§ **Data entries**

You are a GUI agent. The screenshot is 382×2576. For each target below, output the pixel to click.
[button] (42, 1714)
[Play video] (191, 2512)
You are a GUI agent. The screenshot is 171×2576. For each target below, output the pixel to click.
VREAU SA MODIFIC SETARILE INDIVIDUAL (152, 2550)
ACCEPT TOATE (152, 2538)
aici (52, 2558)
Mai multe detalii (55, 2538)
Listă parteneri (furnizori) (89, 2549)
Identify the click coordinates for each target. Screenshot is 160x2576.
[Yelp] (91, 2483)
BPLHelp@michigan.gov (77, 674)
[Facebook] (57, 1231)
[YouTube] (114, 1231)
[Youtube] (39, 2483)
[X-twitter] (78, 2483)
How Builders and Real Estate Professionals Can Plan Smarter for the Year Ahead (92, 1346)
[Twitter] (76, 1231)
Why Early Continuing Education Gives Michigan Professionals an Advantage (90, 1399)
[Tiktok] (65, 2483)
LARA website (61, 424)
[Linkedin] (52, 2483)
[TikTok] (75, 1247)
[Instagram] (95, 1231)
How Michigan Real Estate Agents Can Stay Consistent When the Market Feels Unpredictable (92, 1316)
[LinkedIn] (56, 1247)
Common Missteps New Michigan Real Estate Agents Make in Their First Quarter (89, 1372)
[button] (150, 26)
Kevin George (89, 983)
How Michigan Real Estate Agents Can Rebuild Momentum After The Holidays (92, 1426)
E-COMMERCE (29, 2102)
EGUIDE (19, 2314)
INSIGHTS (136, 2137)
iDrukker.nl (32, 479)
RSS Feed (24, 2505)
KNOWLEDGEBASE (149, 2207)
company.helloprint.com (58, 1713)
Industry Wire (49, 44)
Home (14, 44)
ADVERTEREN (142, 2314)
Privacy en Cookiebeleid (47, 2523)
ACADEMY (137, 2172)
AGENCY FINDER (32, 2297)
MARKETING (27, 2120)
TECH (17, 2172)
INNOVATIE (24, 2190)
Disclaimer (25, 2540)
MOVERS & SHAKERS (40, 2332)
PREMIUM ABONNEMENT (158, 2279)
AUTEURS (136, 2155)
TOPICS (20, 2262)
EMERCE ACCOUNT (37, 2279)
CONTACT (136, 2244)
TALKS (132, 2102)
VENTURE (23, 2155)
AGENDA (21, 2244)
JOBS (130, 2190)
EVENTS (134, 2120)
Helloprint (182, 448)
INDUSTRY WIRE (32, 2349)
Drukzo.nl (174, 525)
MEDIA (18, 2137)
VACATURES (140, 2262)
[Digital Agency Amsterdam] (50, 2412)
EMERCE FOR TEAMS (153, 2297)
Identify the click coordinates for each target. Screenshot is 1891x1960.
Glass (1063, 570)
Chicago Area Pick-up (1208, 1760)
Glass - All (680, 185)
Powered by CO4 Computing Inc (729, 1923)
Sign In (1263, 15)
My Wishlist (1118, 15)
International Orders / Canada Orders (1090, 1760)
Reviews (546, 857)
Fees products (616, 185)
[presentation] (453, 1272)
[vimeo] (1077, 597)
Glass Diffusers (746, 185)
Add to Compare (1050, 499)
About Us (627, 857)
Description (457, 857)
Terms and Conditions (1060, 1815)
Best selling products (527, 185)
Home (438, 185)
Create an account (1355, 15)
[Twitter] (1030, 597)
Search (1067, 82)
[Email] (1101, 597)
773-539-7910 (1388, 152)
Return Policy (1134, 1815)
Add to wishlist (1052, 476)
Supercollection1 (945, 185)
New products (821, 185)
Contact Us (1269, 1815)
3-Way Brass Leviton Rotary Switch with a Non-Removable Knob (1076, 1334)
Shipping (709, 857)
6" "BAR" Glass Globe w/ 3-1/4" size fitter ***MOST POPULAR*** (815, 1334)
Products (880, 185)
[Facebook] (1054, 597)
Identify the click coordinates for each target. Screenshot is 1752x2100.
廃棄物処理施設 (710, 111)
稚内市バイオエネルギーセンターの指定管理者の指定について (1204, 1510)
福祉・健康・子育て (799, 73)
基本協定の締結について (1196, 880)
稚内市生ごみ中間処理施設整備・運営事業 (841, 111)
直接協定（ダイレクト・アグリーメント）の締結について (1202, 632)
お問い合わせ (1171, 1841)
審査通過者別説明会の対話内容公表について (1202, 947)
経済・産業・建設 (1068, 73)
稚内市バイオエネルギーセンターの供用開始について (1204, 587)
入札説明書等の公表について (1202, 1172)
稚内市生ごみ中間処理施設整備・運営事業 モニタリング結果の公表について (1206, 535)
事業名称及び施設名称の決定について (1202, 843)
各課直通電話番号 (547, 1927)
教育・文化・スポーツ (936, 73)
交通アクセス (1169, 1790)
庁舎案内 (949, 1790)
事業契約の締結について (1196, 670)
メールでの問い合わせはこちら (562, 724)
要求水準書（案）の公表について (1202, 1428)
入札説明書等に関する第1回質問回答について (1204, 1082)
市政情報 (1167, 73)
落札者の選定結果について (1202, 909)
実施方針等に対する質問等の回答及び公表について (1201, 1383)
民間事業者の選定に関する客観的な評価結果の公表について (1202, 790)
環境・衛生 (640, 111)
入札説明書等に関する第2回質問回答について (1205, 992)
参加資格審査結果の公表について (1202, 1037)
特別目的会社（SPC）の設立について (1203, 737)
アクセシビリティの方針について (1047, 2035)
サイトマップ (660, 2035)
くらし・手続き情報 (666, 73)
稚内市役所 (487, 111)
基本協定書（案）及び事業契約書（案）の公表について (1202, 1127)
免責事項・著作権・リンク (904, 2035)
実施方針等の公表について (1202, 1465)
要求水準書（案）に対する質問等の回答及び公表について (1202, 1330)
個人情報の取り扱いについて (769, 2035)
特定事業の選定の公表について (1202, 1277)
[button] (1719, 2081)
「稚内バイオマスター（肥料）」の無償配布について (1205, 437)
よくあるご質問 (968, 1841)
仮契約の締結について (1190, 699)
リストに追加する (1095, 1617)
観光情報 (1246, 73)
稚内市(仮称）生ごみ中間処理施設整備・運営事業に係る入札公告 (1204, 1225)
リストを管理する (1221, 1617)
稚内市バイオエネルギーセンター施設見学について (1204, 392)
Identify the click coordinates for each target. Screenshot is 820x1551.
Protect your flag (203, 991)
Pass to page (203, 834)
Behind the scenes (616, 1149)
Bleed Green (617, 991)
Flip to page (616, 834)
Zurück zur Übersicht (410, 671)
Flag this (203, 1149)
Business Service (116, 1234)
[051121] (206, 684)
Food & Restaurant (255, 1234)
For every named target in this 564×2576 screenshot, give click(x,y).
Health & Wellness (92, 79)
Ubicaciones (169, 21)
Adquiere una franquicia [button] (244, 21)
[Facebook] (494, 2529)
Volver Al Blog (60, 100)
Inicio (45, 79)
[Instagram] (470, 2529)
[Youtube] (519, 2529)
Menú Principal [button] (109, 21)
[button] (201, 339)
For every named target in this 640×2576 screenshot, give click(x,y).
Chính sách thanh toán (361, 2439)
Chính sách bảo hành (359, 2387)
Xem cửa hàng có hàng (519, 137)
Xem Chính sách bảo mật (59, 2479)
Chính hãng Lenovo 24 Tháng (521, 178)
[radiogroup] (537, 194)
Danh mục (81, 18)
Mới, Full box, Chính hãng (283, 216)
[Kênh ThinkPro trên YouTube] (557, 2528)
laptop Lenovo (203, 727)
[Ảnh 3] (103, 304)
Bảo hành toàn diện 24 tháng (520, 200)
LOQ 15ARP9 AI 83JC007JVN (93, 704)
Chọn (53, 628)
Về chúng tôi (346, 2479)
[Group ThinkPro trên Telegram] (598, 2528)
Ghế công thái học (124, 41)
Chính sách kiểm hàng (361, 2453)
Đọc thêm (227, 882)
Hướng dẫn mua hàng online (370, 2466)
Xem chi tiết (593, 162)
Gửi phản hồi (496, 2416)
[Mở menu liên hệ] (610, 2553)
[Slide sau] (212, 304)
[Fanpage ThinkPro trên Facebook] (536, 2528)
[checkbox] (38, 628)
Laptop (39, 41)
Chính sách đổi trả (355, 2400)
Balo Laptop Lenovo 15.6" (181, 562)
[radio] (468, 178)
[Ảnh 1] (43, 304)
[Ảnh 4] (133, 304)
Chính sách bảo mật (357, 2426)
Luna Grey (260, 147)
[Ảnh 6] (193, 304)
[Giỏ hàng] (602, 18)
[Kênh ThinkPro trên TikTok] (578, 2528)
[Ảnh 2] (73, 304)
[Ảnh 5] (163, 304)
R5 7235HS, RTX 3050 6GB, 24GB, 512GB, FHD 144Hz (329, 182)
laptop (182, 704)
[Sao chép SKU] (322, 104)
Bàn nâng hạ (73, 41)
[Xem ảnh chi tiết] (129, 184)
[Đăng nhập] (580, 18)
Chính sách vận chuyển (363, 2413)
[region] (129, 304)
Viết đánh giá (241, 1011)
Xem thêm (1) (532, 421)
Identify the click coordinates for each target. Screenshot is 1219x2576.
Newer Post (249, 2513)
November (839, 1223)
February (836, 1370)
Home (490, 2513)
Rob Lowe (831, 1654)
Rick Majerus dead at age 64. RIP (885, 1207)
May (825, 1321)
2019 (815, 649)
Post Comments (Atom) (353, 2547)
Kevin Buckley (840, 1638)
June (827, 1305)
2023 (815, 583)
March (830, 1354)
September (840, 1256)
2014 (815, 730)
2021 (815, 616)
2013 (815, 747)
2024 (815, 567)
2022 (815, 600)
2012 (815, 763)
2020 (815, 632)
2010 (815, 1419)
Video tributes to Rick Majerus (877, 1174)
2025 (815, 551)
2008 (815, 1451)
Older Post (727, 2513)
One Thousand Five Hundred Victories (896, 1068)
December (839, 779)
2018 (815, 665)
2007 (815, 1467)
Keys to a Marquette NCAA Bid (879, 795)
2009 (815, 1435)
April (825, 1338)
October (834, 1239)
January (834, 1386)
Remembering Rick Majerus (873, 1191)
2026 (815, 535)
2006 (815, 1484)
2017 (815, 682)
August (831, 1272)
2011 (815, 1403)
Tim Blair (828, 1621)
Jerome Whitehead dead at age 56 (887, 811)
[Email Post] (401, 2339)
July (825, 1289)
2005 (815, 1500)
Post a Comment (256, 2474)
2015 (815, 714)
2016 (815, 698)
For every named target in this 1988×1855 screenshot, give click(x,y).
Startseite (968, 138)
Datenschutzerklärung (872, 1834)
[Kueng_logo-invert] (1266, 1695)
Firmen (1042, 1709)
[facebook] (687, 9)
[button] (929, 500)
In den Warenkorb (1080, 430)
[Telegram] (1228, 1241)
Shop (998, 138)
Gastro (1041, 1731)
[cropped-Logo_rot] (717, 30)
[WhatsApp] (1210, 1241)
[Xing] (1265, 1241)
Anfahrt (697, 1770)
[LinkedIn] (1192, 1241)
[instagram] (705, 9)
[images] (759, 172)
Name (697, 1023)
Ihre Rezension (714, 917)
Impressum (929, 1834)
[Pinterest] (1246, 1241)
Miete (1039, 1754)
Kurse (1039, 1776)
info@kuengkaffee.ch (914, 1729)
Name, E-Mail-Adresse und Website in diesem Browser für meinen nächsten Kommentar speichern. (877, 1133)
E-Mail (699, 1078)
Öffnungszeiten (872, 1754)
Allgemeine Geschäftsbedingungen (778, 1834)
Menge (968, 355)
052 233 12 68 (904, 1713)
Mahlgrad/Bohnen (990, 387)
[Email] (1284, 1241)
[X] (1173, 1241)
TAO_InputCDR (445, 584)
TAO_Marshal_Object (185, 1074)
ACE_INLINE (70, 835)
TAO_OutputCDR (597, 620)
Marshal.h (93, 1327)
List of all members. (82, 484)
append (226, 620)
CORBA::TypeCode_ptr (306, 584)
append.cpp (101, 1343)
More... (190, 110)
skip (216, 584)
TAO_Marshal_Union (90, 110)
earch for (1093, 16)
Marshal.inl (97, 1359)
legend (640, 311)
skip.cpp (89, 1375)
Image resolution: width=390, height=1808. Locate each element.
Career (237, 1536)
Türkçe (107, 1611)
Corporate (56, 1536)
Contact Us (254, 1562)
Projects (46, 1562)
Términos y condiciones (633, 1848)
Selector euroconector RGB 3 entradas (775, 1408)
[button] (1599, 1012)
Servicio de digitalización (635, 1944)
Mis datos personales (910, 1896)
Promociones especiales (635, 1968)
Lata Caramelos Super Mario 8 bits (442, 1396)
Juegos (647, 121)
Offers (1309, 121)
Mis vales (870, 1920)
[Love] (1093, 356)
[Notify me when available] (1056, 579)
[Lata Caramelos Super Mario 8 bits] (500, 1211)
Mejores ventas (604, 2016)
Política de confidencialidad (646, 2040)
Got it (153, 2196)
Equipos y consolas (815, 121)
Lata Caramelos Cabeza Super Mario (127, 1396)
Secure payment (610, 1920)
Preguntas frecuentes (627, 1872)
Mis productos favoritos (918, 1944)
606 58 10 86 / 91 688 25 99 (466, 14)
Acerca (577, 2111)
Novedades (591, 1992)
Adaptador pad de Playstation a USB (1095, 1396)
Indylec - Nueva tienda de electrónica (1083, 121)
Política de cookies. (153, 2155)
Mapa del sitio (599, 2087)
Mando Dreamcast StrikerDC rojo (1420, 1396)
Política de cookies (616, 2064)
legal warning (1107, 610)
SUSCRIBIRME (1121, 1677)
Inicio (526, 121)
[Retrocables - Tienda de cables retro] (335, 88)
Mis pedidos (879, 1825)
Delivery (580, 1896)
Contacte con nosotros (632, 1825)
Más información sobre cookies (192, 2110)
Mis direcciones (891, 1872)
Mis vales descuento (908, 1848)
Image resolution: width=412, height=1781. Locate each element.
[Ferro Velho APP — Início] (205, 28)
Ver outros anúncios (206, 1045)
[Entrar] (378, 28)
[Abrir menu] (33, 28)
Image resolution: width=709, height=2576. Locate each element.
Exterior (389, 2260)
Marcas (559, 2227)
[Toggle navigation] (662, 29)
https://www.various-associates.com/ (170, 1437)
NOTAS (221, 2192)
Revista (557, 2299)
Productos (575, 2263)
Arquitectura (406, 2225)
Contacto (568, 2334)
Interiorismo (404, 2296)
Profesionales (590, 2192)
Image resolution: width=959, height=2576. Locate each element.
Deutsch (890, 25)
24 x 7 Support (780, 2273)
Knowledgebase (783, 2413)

§ **Required action**
Reply with the lines from the first line of the entries through the line that contains "[Instagram] (95, 1231)", repeated exactly with both ends kept, and with nothing else.

§ **Solution for this problem**
You are a GUI agent. The screenshot is 382×2576. For each target below, output the pixel to click.
[button] (42, 1714)
[Play video] (191, 2512)
You are a GUI agent. The screenshot is 171×2576. For each target below, output the pixel to click.
VREAU SA MODIFIC SETARILE INDIVIDUAL (152, 2550)
ACCEPT TOATE (152, 2538)
aici (52, 2558)
Mai multe detalii (55, 2538)
Listă parteneri (furnizori) (89, 2549)
Identify the click coordinates for each target. Screenshot is 160x2576.
[Yelp] (91, 2483)
BPLHelp@michigan.gov (77, 674)
[Facebook] (57, 1231)
[YouTube] (114, 1231)
[Youtube] (39, 2483)
[X-twitter] (78, 2483)
How Builders and Real Estate Professionals Can Plan Smarter for the Year Ahead (92, 1346)
[Twitter] (76, 1231)
Why Early Continuing Education Gives Michigan Professionals an Advantage (90, 1399)
[Tiktok] (65, 2483)
LARA website (61, 424)
[Linkedin] (52, 2483)
[TikTok] (75, 1247)
[Instagram] (95, 1231)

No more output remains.